_EXERCISES_:
#1 According to the company filing text below on Canadian investment rules, within how many days after receiving a completed application must the Minister notify the acquiror?
#2 Carry the company filing text below on Canadian investment rules forward, starting right after its final sentence.

_EXTRACTED TEXT_:
To ensure prompt review, the ICA sets certain time limits for the Director and the Minister. Within 45 days after a completed application has been received, the Minister must notify the acquiror that he is satisfied that the investment is likely to be of net benefit to Canada, or that he is unable to complete his review, in which case he shall have 30 additional days to complete his review (unless the acquiror agrees to a longer period), or he is not satisfied that the investment is likely to be of net benefit to Canada.

   

Where the Minister has advised the acquiror that he is not satisfied that the investment is likely to be of net benefit to Canada, the acquiror has the right to make representations and submit undertakings within 30 days of the date of the notice (or any other further period that is agreed upon between the acquiror and the Minister). On the expiration of the 30-day period (or the agreed extension), the Minister must quickly notify the acquiror that he is now satisfied that the investment is likely to be of net benefit to Canada or that he is not satisfied that the investment is likely to be of net benefit to Canada. In the latter case, the acquiror may not proceed with the investment or, if the investment has already been consummated, must divest itself of control of the Canadian business.

   

The ICA provides civil remedies for non-compliance with any provision. There are also criminal penalties for breach of confidentiality or providing false information.

   

Except as provided in the ICA, there are no limitations under the laws of Canada, the Province of BC or in any constituent documents of the Company on the right of non-Canadians to hold or vote the common shares of the Company.

   
(10)

Provisions of Company’s articles, charter or by-laws that have the effect of delaying, deferring or preventing a change in control of the Company and that would operate only with respect to a merger, acquisition, or corporate restructuring involving the Company:

   

None

32



(11)

Conditions imposed by the Company’s Articles or By-laws that are more stringent than required by law.

   

None

C. Material Contracts

(a)

Property Option Agreement dated October 15, 2004 between the Company and Paul S. Reynolds regarding the Company’s option to acquire the Tam Property, Lac La Hache Area, Clinton Mining Division, British Columbia, as amended by amending agreement dated effective October 15, 2005.

   
(b)

Agency Agreement dated June 15, 2005 between the Company and Golden Capital Securities Ltd.

   
(c)

Escrow Agreement dated April 14, 2005 among Darryl Cardey, Michael Moore, Mark T. Brown, Jeffrey Lightfoot, the Company and Pacific Corporate Trust Company as Escrow Agent.

   
(d)

Registrar and Transfer Agency Agreement dated January 15, 2005 between the Company and Pacific Corporate Trust Company.

D. Exchange Controls

There is no law or governmental decree or regulation in Canada that restricts the export or import of capital, or affects the remittance of dividends, interest or other payments to a non-resident holder of Common Shares, other than withholding tax requirements. See “Item 10(E) – Taxation.”

There is no limitation imposed by Canadian law or by the constituent documents of the Company on the right of a non-resident to hold or vote Common Shares, other than are provided in the Investment Canada Act (Canada). The following summarizes the principal features of the Investment Canada Act (Canada).

Word and element location data
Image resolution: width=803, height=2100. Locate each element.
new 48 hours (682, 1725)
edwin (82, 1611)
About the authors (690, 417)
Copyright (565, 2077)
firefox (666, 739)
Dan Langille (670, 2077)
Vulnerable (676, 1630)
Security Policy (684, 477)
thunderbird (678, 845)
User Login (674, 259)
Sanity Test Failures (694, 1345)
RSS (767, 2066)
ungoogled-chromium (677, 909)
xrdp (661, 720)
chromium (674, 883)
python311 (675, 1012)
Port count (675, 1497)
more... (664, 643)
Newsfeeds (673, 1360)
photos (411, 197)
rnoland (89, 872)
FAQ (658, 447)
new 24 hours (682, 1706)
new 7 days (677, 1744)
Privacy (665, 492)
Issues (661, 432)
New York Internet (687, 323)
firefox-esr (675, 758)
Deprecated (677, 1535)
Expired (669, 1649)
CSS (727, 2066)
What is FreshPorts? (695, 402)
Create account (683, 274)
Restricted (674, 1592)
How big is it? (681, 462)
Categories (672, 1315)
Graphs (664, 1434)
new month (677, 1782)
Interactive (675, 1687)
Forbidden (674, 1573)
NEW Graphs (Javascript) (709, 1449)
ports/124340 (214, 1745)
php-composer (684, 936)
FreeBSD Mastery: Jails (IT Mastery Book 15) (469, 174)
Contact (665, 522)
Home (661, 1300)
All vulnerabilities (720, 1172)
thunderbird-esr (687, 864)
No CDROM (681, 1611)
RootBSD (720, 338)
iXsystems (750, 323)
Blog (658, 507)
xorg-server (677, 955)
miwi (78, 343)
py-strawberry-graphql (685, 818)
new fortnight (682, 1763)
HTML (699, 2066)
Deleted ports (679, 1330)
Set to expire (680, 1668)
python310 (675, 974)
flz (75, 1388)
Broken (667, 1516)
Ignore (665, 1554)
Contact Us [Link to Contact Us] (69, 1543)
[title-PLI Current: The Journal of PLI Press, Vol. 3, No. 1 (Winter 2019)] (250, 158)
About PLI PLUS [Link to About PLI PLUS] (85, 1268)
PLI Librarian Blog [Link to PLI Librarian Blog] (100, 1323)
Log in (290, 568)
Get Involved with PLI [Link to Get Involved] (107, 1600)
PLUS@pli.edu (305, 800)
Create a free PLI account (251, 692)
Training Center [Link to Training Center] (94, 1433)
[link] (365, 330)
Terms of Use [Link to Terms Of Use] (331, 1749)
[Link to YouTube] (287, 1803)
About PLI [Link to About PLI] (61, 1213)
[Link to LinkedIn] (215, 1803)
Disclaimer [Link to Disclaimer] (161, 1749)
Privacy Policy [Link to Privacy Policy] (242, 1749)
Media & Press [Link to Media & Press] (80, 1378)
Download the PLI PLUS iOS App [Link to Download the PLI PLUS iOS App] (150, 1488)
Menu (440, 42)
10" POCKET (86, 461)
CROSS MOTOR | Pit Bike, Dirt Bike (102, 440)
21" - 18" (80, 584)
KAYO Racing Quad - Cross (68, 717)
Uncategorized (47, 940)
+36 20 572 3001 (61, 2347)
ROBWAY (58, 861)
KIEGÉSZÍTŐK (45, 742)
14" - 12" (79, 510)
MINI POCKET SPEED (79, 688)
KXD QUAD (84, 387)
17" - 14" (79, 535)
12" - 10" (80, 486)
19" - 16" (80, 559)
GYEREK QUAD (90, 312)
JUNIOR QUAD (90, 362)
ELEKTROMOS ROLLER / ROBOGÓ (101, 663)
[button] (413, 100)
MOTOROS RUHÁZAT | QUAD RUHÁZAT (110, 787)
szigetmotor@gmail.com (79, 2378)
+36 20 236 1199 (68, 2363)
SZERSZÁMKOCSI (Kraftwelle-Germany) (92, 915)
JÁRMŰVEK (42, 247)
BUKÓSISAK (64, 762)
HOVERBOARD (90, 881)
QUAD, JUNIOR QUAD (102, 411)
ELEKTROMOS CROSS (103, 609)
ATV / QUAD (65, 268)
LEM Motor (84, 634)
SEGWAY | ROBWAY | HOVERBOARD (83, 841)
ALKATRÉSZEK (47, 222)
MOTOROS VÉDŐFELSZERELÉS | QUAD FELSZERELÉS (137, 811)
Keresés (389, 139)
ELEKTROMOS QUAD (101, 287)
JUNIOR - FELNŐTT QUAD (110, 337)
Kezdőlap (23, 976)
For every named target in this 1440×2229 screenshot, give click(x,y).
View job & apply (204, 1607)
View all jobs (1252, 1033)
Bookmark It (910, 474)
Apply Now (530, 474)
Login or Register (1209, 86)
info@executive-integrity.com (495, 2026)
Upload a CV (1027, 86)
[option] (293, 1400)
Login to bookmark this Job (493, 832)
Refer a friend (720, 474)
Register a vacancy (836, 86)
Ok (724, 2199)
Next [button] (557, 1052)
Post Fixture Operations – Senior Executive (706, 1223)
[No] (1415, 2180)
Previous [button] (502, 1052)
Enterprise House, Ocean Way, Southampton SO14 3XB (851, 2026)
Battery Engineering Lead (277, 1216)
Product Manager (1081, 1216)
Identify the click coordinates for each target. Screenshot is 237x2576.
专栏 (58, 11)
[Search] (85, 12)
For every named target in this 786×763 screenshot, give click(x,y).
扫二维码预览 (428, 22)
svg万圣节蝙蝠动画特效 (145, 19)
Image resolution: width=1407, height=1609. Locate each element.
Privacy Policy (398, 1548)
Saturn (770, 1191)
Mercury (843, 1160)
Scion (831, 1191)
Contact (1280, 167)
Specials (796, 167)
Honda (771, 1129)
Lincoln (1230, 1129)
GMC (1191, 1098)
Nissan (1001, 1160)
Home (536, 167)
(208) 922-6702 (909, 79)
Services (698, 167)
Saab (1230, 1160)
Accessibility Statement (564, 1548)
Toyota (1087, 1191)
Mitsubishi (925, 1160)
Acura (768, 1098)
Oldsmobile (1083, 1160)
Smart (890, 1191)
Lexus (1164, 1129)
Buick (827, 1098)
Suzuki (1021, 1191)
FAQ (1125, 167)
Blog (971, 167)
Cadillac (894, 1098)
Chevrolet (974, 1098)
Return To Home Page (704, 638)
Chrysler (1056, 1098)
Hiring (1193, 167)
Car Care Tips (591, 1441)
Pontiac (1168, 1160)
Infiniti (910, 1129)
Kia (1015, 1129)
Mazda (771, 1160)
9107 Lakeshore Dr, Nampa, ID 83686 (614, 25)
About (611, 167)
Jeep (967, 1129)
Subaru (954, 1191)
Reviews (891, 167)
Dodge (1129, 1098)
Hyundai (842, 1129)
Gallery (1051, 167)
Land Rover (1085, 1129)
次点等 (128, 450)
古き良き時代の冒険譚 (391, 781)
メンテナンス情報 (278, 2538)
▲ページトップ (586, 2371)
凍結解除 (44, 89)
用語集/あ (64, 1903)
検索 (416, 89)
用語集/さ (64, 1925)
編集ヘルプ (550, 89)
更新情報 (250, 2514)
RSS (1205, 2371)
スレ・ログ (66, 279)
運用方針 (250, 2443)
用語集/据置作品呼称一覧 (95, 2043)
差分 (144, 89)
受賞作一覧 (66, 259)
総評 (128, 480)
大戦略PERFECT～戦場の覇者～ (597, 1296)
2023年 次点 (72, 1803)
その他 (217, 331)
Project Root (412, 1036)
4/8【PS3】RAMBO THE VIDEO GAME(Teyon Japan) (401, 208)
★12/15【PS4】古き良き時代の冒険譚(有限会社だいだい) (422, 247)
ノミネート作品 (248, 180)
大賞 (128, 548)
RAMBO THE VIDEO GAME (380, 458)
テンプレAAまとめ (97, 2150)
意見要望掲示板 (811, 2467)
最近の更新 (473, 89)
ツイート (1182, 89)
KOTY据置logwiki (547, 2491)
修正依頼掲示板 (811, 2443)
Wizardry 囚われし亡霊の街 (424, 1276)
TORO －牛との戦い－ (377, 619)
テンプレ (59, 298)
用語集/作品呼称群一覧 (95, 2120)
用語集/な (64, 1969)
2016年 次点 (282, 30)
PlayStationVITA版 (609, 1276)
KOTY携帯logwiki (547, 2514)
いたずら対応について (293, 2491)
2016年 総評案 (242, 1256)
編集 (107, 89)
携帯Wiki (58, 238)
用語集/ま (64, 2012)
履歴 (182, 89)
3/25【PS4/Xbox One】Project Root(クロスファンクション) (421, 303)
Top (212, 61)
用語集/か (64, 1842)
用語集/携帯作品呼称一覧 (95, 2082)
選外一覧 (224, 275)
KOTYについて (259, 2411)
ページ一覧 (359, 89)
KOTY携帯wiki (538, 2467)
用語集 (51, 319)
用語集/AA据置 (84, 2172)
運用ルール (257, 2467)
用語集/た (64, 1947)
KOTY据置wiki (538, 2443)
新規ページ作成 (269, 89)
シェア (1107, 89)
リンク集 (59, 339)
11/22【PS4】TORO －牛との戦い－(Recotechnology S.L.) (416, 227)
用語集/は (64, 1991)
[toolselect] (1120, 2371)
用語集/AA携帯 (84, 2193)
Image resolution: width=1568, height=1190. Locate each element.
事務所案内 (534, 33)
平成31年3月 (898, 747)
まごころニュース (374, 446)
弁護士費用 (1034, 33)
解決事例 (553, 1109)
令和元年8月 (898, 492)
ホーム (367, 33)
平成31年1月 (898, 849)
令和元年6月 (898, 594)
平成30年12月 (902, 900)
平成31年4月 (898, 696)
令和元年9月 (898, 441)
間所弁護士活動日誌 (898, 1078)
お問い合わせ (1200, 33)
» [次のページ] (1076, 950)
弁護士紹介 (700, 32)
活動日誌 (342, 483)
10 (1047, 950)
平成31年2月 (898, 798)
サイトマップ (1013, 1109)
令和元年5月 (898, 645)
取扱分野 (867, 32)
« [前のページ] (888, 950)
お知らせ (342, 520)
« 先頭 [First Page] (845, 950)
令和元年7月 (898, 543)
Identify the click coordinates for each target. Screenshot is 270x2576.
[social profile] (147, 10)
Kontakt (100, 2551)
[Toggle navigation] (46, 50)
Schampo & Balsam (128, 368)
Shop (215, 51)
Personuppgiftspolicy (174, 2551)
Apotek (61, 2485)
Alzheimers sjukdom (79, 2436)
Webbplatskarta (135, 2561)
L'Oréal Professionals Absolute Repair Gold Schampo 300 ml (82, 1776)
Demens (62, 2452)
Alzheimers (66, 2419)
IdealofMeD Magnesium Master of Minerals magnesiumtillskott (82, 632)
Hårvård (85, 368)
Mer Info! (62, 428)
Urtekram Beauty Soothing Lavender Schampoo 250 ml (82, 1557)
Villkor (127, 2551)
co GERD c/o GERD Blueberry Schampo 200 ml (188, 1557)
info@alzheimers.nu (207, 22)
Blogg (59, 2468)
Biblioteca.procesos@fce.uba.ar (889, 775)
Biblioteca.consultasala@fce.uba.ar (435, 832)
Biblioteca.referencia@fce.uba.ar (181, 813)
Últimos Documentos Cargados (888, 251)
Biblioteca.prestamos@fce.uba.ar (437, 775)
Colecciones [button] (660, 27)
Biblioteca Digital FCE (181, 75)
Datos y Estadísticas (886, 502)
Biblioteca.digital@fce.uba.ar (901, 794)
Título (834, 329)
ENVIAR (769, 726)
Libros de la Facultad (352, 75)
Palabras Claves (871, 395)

_FINAL ANSWERS_:
#1 Within 45 days.

#2
The Investment Canada Act (Canada) requires certain “non-Canadian” individuals, governments, corporations or other entities who wish to acquire a “Canadian business” (as defined in the Investment Canada Act), or establish a “new Canadian business” (as defined in the Investment Canada Act) to file either a notification or an application for review with a governmental agency known as “Investment Canada”. The Investment Canada Act requires that certain acquisitions of control by a Canadian business by a “non-Canadian” must be reviewed and approved by the Minister responsible for the Investment Canada Act on the basis that the Minister is satisfied that the acquisition is “likely to be of net benefit to Canada”, having regard to criteria set forth in the Investment Canada Act. Only acquisitions of control rules for the determination of whether control has been acquired and, pursuant to those rules, the acquisition of one-third or more of the voting shares of a corporation may, in some circumstances, be considered to constitute an acquisition of control. Certain reviewable acquisitions of control may not be implemented before being approved by the Minister; if the Minister does not ultimately approve a reviewable acquisition which has been completed, the acquired Canadian business would be divested. Failure to comply with the review provisions of the Investment Canada Act could result in, among other things, an injunction or a court order directing disposition of assets or shares.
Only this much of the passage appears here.